Last weekend I had the opportunity to tour a new boutique hotel in New York (I'll not mention the name) which was exquisite in every way and detail. Except I was taken aback by a small poster in the lobby that announced "High Tea at 4:00".
It's unclear who could have made such an error, the Maitre D' or the hotel manager, but this confusion over nomenclature is peculiar to America and took me back to my childhood. Being a dumb American as opposed to a sophisticated Brit, I grew up thinking that afternoon tea was simply a cup of tea or coffee with some left-over snacks to tide one over between the lunch and dinner hours.
High Tea to me was something much more elaborate involving fine china, sterling-silver platters and linen napkins - with snacks like scones, cucumber sandwiches and other tempting delicacies of the finger-food nature being presented by house servants or restaurant waiters. In my mind this was the sort of thing you see at a ladies tea in a fine home, or the lobby of a luxury hotel.
While I eventually outgrew my ignorance, I guess I'm not alone in my American confusion where Happy Hour replaced tea time a long time ago. In addition to that poster in the elegant hotel in New York, I once saw a printed invitation to my employer's former wife (whom I adored and miss, by the way) inviting her to High Tea!
This all comes up again thanks to my Twitter buddy Nikki Glenn who posted a great article about the difference between Afternoon Tea and High Tea.

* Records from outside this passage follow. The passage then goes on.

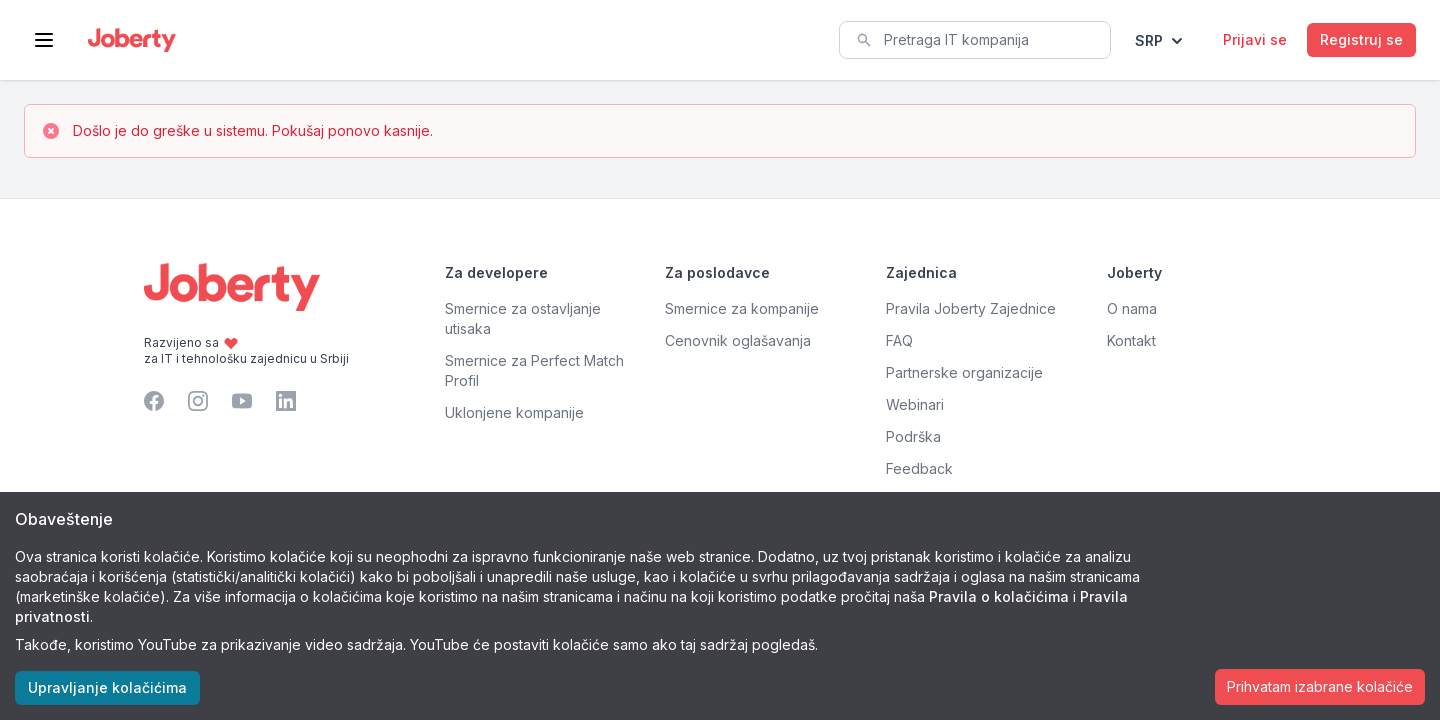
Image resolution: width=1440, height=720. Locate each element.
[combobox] (975, 40)
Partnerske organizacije (964, 372)
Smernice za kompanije (742, 308)
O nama (1132, 308)
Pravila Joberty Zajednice (971, 308)
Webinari (915, 404)
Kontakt (1131, 340)
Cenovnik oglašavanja (738, 340)
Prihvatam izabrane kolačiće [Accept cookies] (1320, 686)
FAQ (899, 340)
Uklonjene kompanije (514, 412)
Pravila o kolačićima (999, 596)
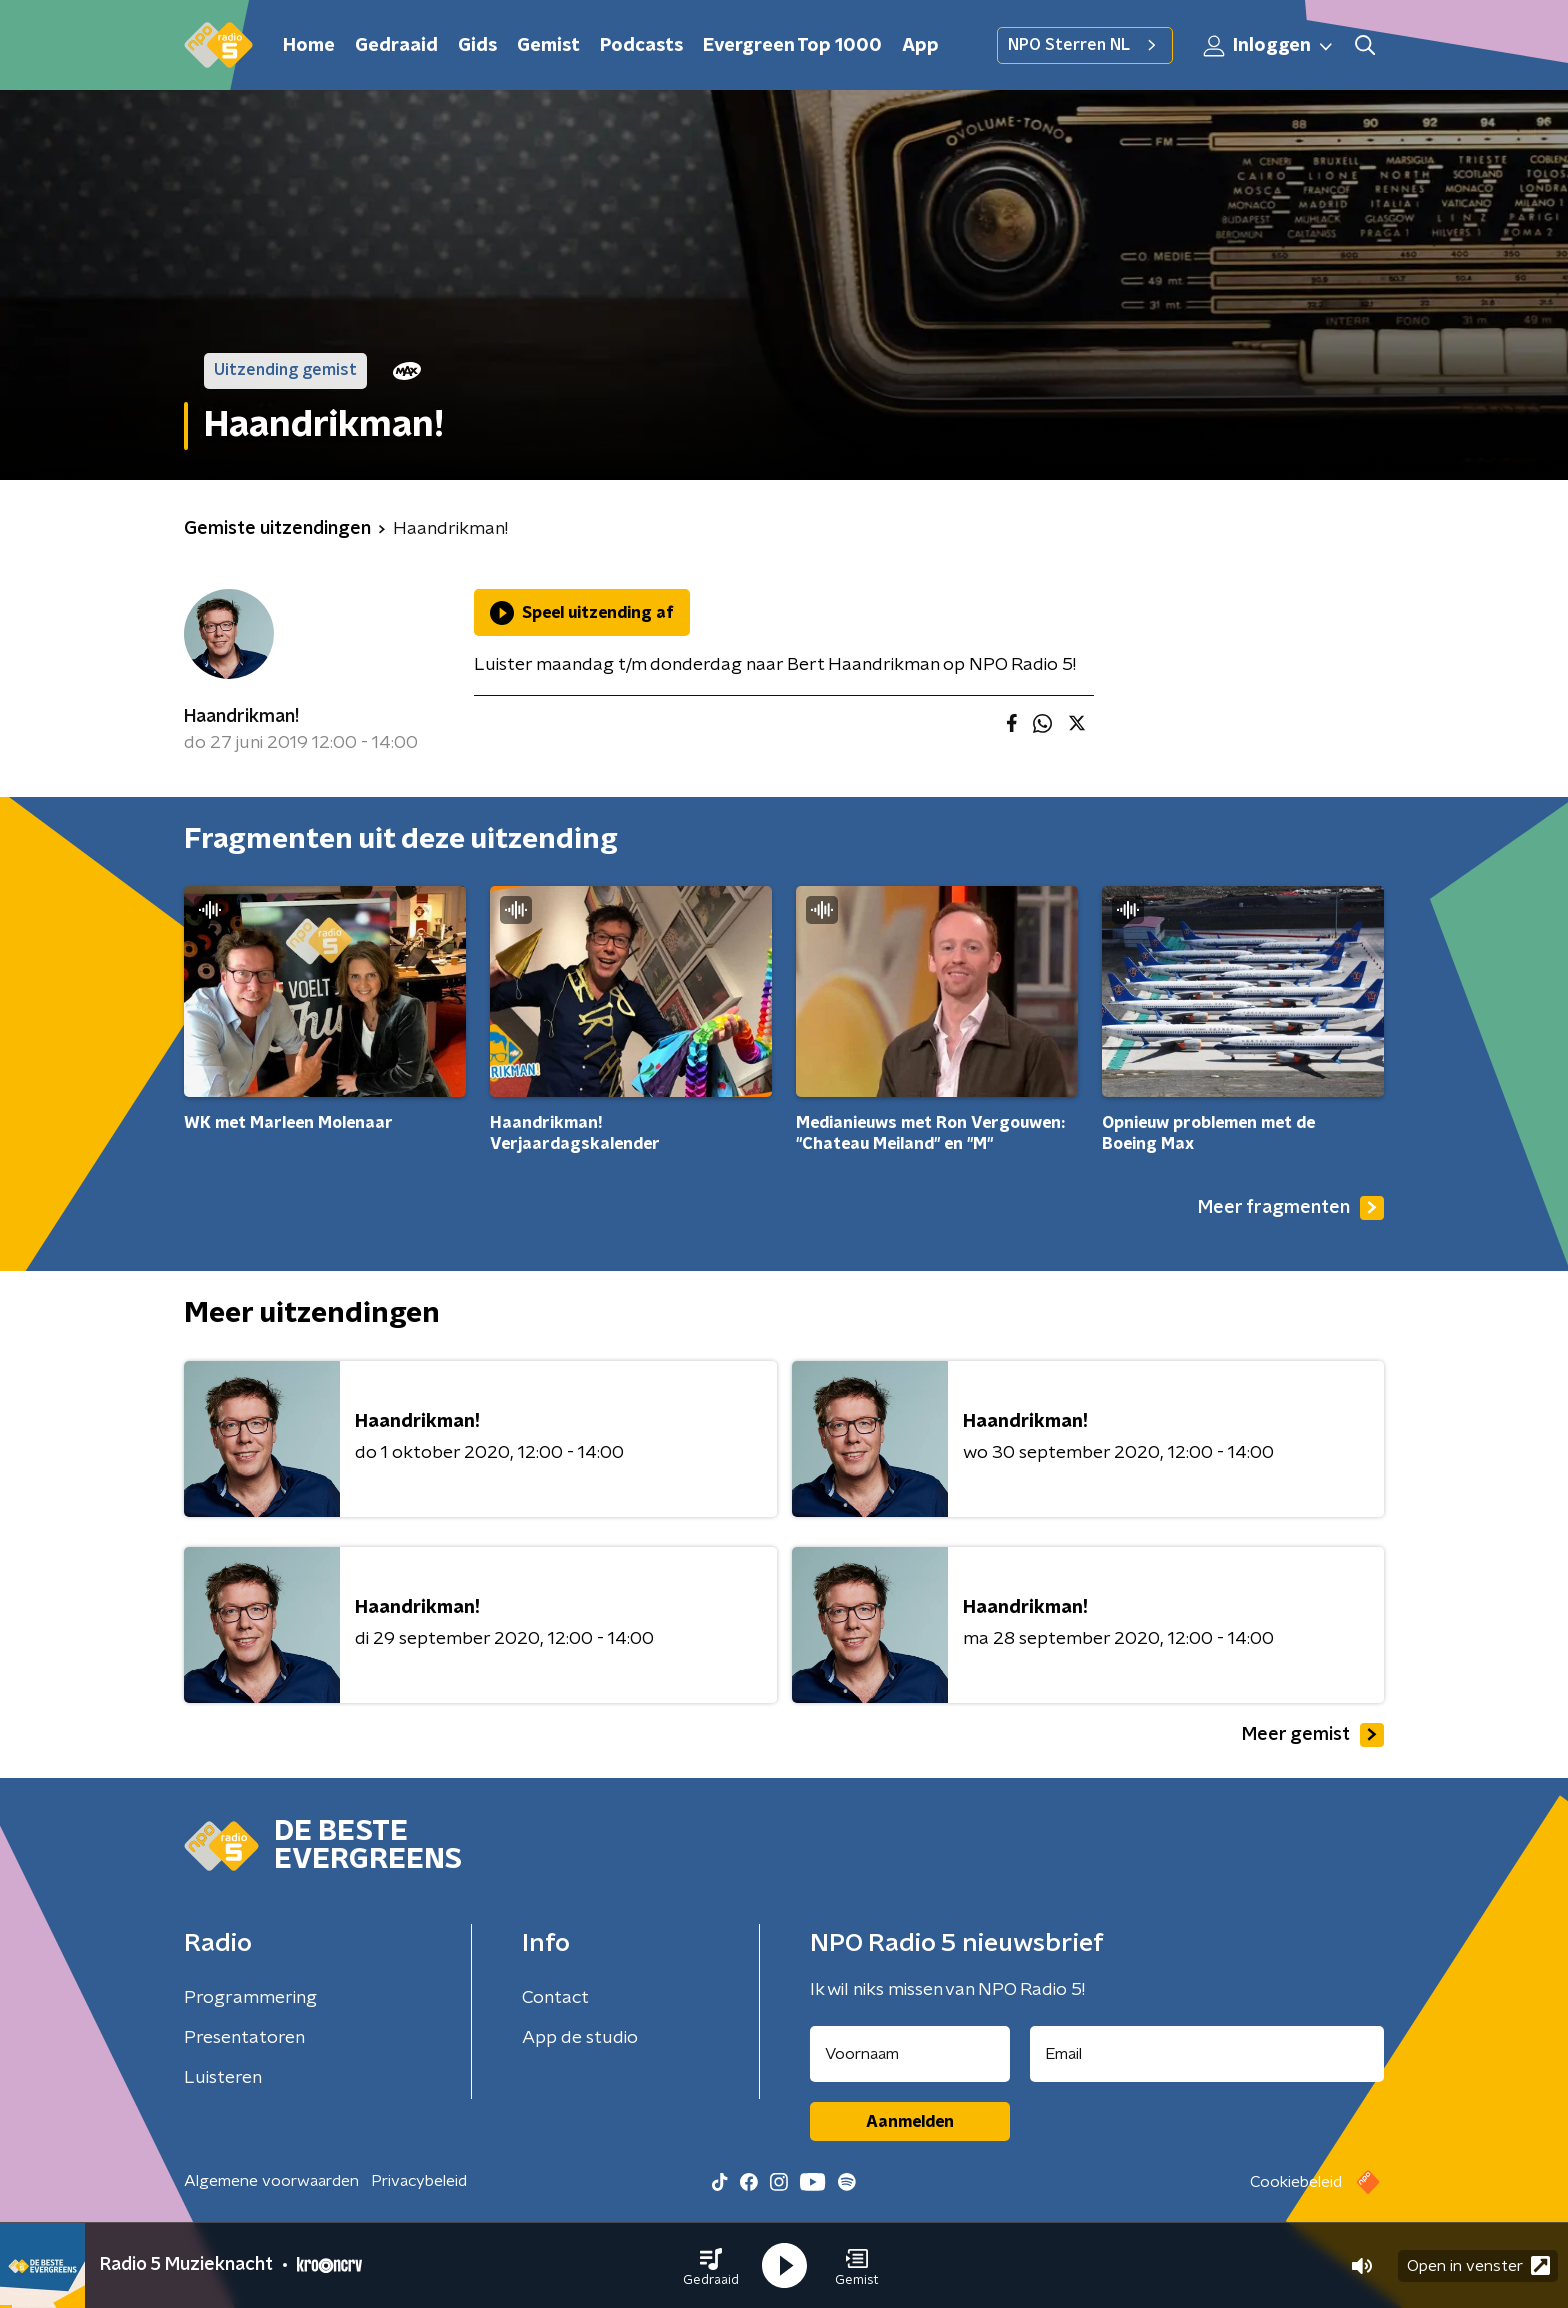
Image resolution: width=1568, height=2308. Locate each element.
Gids (477, 46)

It seems High Tea in England is something the servants take in late afternoon after the Master and/or Mistress of the house have finished Afternoon Tea upstairs. Along with the tea, this break for the servants includes meats and vegetables like a full dinner, not just scones and finger food, before they must prepare for their employers' evening dinner. Since the servants sit at their usual dinning table (below stairs or in the kitchen) it's a normal high table compared to the small low tables in the sitting parlors upstairs, where Afternoon Tea is served.
The article Nikki posted explains it all, and get ready for some really great laughs! The writer, etiquette expert William Hanson, suggests that our entire breeding and background can be deciphered from the way we take tea! Here's a link to his hysterical article in the Daily Mail.

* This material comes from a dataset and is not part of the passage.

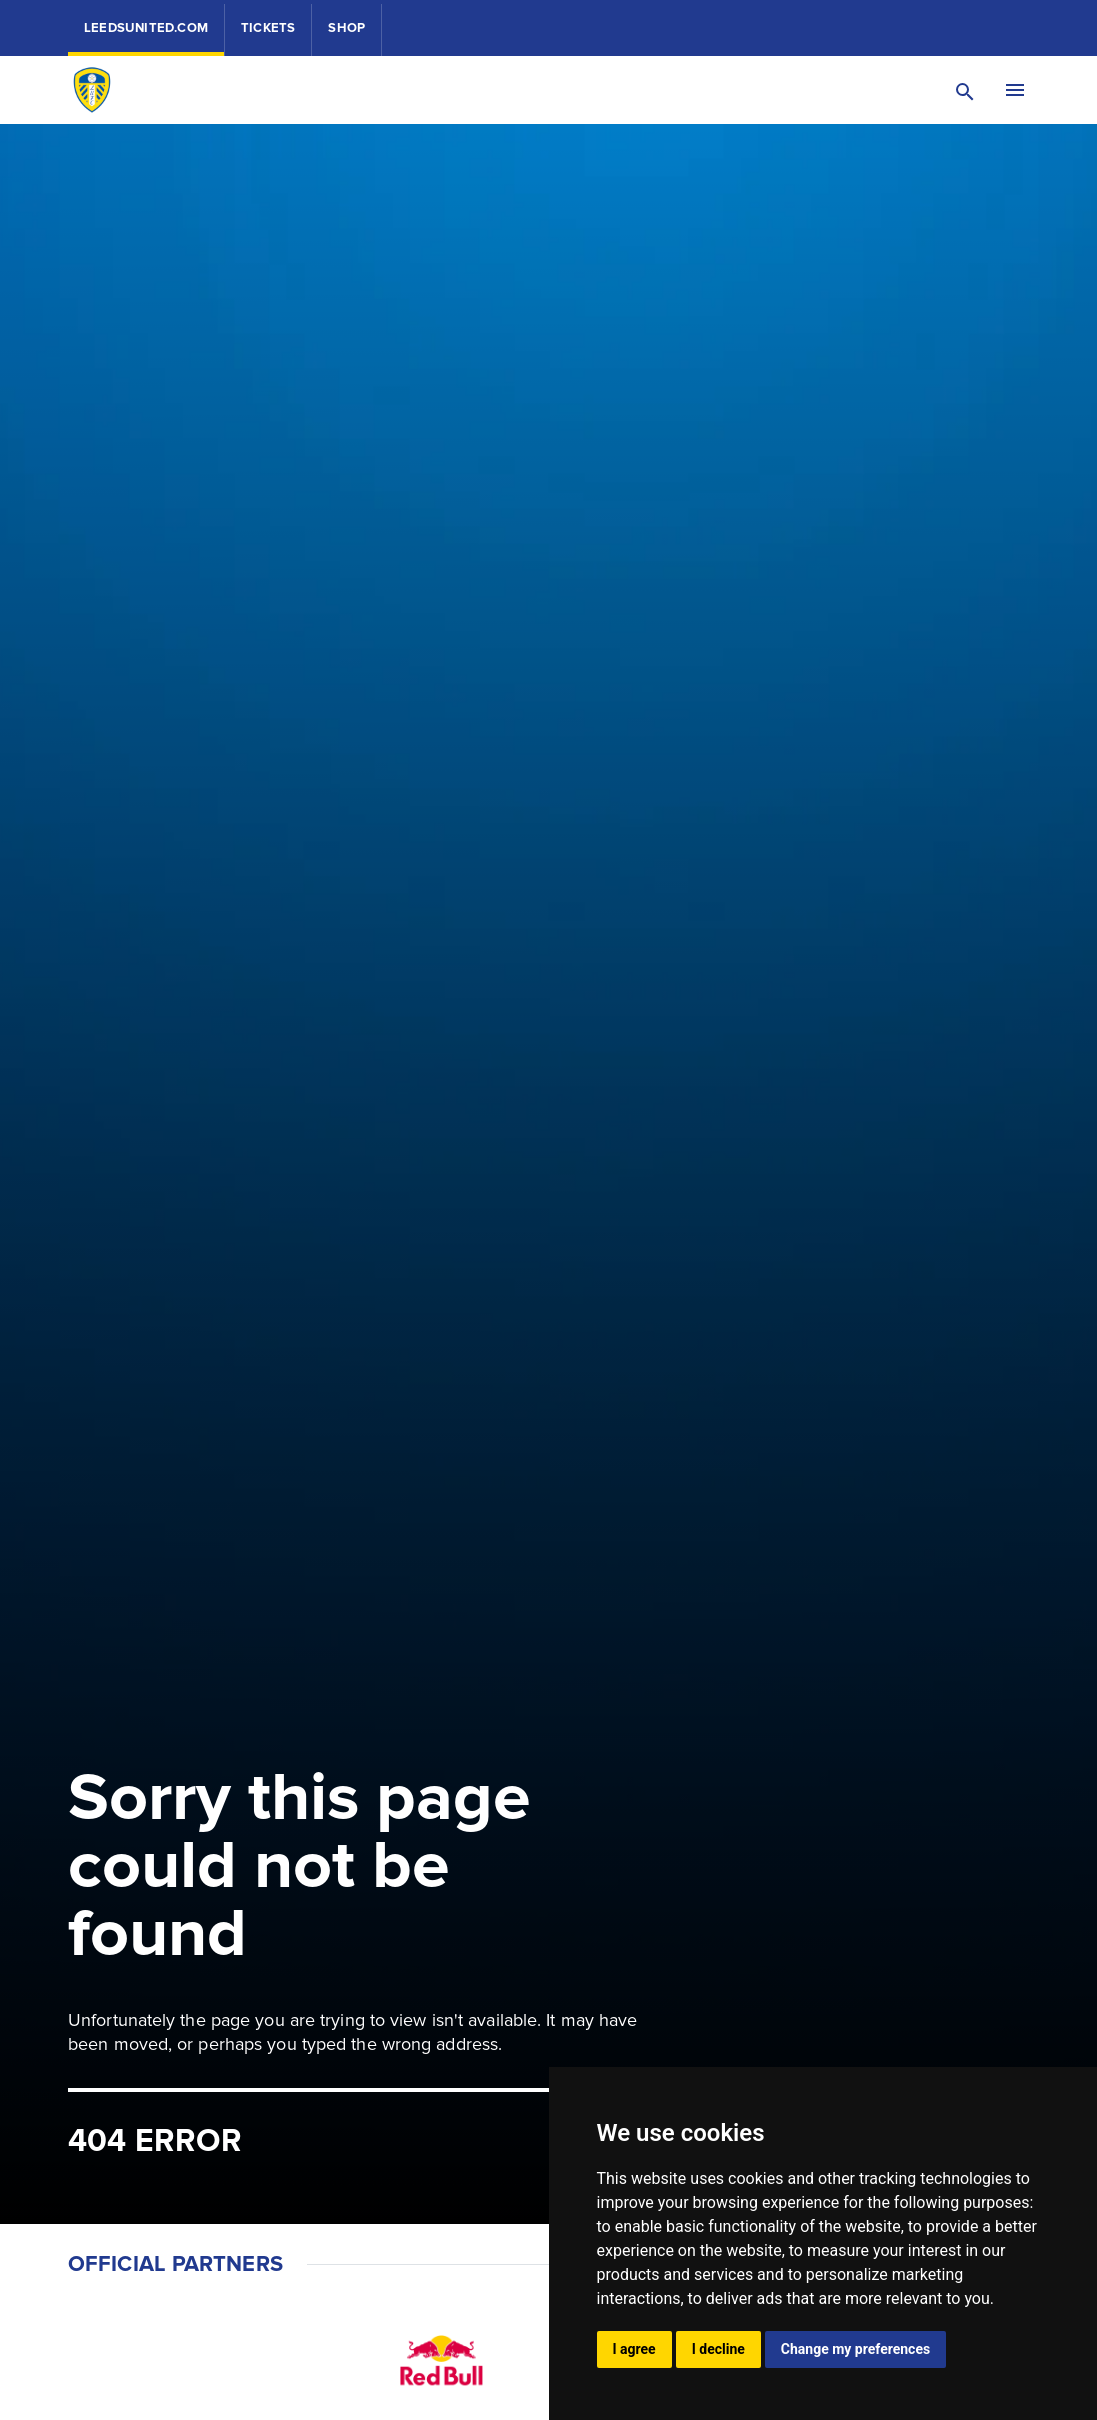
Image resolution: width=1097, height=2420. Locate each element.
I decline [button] (718, 2349)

But for a more in-depth look at the history and etiquette of Afternoon Tea, here's a link to an article by Grant Harrold, widely known in England and Europe as The Royal Butler. Here's a link to his fascinating article: The Etiquette of Afternoon Tea.
I expect this is more than you ever wanted to know about Afternoon Tea, especially since most Americans drink coffee for an afternoon pick-me-up or skip it altogether, as previously mentioned, and go straight for Happy Hour! But if you're sending out invitations or managing a boutique hotel, it behooves us to get the name right, don't you think?
As always, thanks for stopping by this evening, It's Happy Hour as we speak!